A computer science professor at The University of Texas at Arlington is working with researchers to develop a process by which data points in multiple graph layers of massive datasets can be connected in a way that is both highly scalable and will allow analysts to look at it in greater depth.
UTA students also are assisting in the research, including doctoral student Abhishek Santra and several master’s students in the computer science program under Sharma Chakravarthy’s guidance.
Multi-layer network decoupling
The team is using a process known as network decoupling. Efficient algorithms convert large datasets into individual layers that are connected. With this approach, layers can be chosen arbitrarily for analysis.

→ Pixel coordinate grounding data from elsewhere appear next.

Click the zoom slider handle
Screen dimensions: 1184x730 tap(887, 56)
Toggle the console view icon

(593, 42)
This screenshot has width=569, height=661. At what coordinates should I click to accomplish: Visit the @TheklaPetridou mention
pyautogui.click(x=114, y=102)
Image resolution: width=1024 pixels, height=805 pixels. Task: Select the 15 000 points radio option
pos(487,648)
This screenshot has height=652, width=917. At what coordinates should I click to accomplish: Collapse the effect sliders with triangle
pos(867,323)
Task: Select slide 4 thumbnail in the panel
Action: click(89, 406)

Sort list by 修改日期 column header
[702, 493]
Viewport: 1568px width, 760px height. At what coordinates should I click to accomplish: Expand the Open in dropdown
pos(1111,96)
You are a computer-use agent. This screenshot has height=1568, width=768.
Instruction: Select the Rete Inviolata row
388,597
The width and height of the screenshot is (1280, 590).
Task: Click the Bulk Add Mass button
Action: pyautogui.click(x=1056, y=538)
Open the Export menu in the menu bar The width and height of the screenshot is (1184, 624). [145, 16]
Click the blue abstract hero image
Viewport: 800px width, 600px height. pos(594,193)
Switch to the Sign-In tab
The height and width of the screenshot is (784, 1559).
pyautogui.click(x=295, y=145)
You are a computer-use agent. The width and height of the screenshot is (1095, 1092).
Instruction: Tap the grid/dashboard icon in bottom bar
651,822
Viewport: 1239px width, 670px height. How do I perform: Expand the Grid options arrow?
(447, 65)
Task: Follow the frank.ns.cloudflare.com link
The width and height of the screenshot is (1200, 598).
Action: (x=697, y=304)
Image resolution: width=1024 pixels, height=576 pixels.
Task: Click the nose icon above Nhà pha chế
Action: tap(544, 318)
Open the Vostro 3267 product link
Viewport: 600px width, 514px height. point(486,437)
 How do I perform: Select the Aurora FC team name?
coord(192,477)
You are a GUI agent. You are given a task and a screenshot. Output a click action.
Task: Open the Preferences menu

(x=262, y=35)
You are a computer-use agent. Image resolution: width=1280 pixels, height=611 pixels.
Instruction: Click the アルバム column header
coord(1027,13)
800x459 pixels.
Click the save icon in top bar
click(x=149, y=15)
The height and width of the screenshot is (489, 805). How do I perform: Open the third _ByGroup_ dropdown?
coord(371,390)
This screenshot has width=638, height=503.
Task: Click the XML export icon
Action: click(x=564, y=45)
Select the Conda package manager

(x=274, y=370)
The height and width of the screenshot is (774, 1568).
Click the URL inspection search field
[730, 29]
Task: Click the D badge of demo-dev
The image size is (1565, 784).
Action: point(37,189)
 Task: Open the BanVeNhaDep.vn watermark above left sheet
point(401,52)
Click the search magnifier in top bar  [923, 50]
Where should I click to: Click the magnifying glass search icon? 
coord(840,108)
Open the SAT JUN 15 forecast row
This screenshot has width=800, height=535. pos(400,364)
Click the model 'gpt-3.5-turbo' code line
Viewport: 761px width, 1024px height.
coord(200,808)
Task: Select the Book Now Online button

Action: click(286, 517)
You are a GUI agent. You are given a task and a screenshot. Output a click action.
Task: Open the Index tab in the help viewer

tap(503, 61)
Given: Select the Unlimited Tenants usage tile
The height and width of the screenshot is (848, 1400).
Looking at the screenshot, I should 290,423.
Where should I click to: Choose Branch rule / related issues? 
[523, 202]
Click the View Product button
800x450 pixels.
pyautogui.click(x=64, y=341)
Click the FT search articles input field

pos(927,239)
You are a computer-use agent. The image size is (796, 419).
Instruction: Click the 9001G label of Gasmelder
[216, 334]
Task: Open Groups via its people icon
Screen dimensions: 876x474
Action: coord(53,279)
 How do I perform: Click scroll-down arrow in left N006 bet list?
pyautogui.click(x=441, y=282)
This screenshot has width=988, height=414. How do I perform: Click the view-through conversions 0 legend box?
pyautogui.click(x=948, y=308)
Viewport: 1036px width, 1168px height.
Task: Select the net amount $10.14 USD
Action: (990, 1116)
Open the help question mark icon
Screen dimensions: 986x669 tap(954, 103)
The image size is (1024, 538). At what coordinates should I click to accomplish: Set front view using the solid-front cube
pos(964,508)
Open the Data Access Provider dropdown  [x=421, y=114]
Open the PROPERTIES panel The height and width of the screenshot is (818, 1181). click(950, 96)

The analysis results preserve semantics and structure and make it easy to create visualizations of the data and results, enabling analysts to picture how the layers of data fit together with greater ease.
The project comprises three parts:
- Modeling to determine how to make the process work
- Finding the most efficient way to analyze the representation produced and
- Representing the data graphically.
“Multi-layer network decoupling allows us to make sense of a huge number of datapoints and look at the data in many different ways,” Chakravarthy said.
“It’s not a new model, but our approach to its analysis is new. The results are customizable to the needs of the researcher and are more actionable, tangible and easier to understand. Down the road, we’d like to try fusing different types of data, such as video and audio, with the structured data.”
Testing their process on several datasets
Chakravarthy and his colleagues have tested their process on several datasets. One is a COVID-19 dataset that looks at the number of cases in every county of the United States on a given day, then again two weeks later.
Using their multi-layer approach, each county is a node and can be analyzed by characteristics such as how it compares to adjacent counties in terms of numbers of cases, then modeled as a graph. This can show trends in terms of geography, spread and other useful information.
Another is the location of automobile accidents, where each accident is a node and can then be analyzed by time of day or year, weather and other characteristics to determine potential causes and related safety issues.
A third is the Internet Movie Database (IMDb), where they could look at every actor’s movies and connect them to directors and other actors and see trends such as which groups of actors certain directors cast in their movies and other types of interactions.
“Big data analysis is difficult because of the immense amount of information involved in each dataset and the complex embedded relationships,” said Hong Jiang, chair of UTA‘s Computer Science and Engineering Department.
“The ability to categorize massive datasets efficiently so the data becomes useful and accessible is very important, and Dr. Chakravarthy and his colleagues have applied a creative framework to an existing model or representation that will yield better, deeper results.”